“The world’s most valuable resource is no longer oil, but data.” What seemed like a bold statement by The Economist (in a story they published in 2017) is now anything but. Kiran Bhageshpur, a columnist at Forbes, put it best when he claimed that the phrase, “Data is the new oil” has become a refrain in conversation. In our first ever Data Analytics session, our facilitator described the digital representation of nearly every facet of the human experience as the creation of an alternate world. This was, by no means, a revelation to me, I had just never thought about the intentionality behind this creation process.
Sitting in class and listening as the multi-disciplinary instructor linked statistics and the history of the terms ‘state’ and ‘country’ to the treaty of Westphalia, I wondered, “What fuel could be mined and used to create an alternate world?”. The answer was simple, data.
Data is a precious thing and will last longer than the systems themselves.Tim Berners-Lee, inventor of the world wide web
The statement by The Economist might as well have been prophesy. This is because over the three years that followed, about 90% of the world’s data was created at a staggering rate of 1.7 megabytes a second (per human being). Data regarded in these large volumes and implications are referred to as big data. The cardinal features of big data are its 5 V’s. They are:
- Volume: The sheer colossal size of data. This represents the amount of data produced. Traditional means of processing data and information are severely challenged by ‘data explosion’. Thanks, in no small part, to the roles of digital and social media.

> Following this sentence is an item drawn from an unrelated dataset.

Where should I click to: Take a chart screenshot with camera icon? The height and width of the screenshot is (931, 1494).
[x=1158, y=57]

- Velocity: This refers to the increasingly rapid speed of data creation, multiplication and consumption. In business, the ability to interpret data to solve real-time problems can be a distinguishing weapon in the arsenal.

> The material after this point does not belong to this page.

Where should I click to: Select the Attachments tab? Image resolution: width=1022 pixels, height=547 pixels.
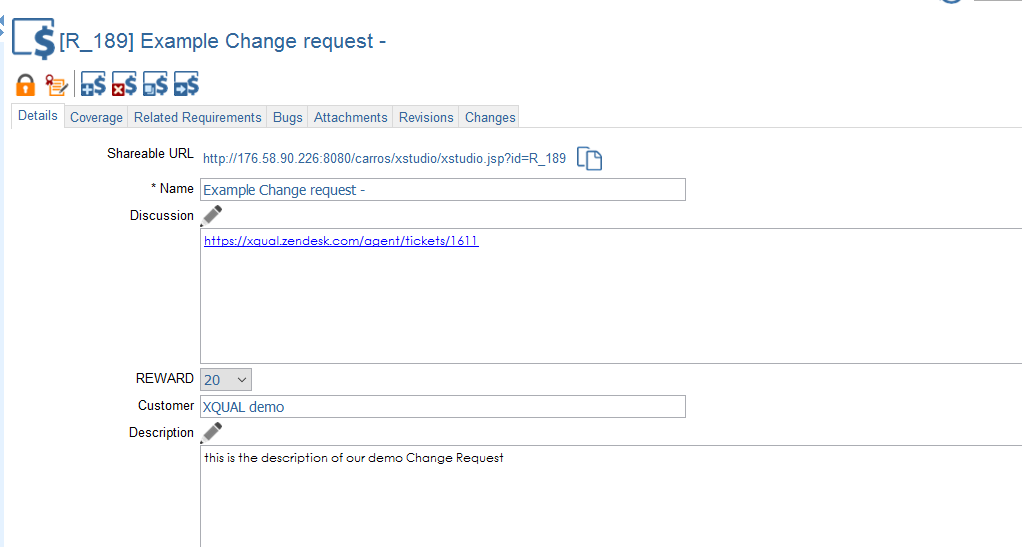click(x=350, y=117)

- Variety: Often classified as structured, semi-structured or unstructured, big data can be presented in diverse forms (almost 80% of the time, unstructured). It bestows on the able businessperson to identify and classify the data accordingly.
- Value: In my opinion, it all comes down to value addition. Of what merit is the data to the decision-making process of your business? Big data must be seen to have value.
- Validity: Big data can get messy, challenging to control and it can be untrustworthy. This is usually as a result of its multiple variances and sources. You must be able to assess the credibility of big data before you harness it’s “powers”. It can do serious damage otherwise.
Surely, these large amounts of data aren’t neatly stored in a safe at some Swiss bank. As much as it can be coherent and credible, data can be disarticulated, non-homogenous and chaotic. The process of refining these chaotic materials, identifying patterns and extracting meaning from them is what I have come to know as Data Analytics.
In closing, it may still be too soon to declare data king of the world’s resources but if the architects, analysts and designers of the alternate world have anything to do with it, it won’t be a pre-mature statement for much longer. After all, man’s digital footprint can’t simply be wiped away by a 10km asteroid.